Getting adequate sleep may help teens with migraines

Research indicates that starting school later in the morning yields health and academic benefits for high schoolers, whose natural body clock tends toward late-to-bed, late-to-rise habits. While parents raise concerns about drowsy driving, irritation and impaired school performance, a new study led by researchers at UC San Francisco suggests another reason to push back the start time.

The researchers found that teens with migraines whose high schools started before 8:30 a.m. experienced an average 7.7 headache days per month. This was close to three more headache days than those with later school start times, the researchers reported in their study, which publishes in Headache: The Journal of Head and Face Pain on Nov. 25, 2020.

"Evidence suggests that there is a relationship between sleep and migraine," said first author Amy Gelfand, MD, a neurologist at the Pediatric Headache Program at UCSF Benioff Children's Hospitals, noting that 8-12 percent of adolescents suffer from the disease. "Getting adequate sleep and maintaining a regular sleep schedule may reduce the frequency of migraines."

The American Academy of Sleep Medicine advises that teens get from eight to 10 hours of sleep a night. In recognition of adolescents' delayed circadian clock, the American Academy of Pediatrics recommends that middle and high schools start no earlier than 8:30 a.m. However, just 18 percent of public middle and high schools adhere to this recommendation, according to the Centers for Disease Control and Prevention.

To quantify what impact, if any, school start times have on migraine frequency, the researchers reached out to high schoolers via social media, offering a $10 gift card to complete a brief survey. Approximately 1,000 9th-12th graders whose headaches fit the criteria for migraine responded to the survey. They comprised 509 students who started school before 8:30 a.m. and 503 who started school after 8:30 a.m.

Both groups had an average 24-minute commute to school, with the earlier-start group waking up at 6:25 a.m. and beginning school at 7:56 a.m., and the later-start group waking up at 7:11 a.m. and beginning school at 8:43 a.m. Of note, the later-start group went to bed earlier on school nights - on average at 10:19 p.m., versus 10:58 p.m. in the earlier-start group.
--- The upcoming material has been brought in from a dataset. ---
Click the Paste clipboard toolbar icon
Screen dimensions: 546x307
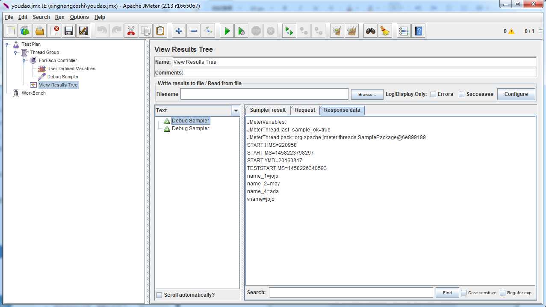[160, 31]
While the average number of headache days per month averaged 7.7 days for the earlier-start group and 4.8 days for the later-start group, the difference narrowed to 7.1 and 5.8 days when the researchers adjusted for risk factors such as inadequate sleep and skipping breakfast, as well as for gender, grade, homework volume and migraine medication use. Nevertheless, the 1.3 days difference between the two groups remained significant, said Gelfand, who is affiliated with the UCSF Weill Institute for Neurosciences.

The magnitude of the effect size in this study is similar to that seen in studies of migraine prevention drugs. For example, in a trial of topiramate (Topamax) versus placebo in 12- to 17-year-olds with episodic migraine, those receiving the drug had an average of two migraine days in the last month, compared with 3.5 migraine days for those on placebo - a difference of 1.5 days."
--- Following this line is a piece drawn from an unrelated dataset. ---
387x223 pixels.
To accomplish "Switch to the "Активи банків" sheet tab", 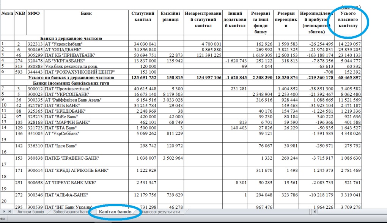I will pyautogui.click(x=30, y=212).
Amy Gelfand, MD, Neurologist, Pediatric Headache Program, UCSF Benioff Children's Hospitals

Similarly, in two studies of adults receiving onabotulinum toxin A (Botox) injections to prevent chronic migraines, the difference between the number of headache days between the two treatment groups and each placebo group was 1.4 days and 2.3 days.

"If our findings are confirmed in future research, shifting to a later high school start time is a modifiable, society-level intervention that could translate to thousands of fewer migraine days and fewer missed days of school for teenagers," said Gelfand, who will be the new editor-in-chief of Headache in January.

In 2019, California became the first state to legislate that high schools begin no earlier than 8:30 a.m., a change that will be implemented in the 2022-23 academic year. "The COVID-19 pandemic has led to widescale changes in how students attend schools," said Gelfand. "As we rethink what a typical school day looks like, the time may be ripe for changing school start time as well."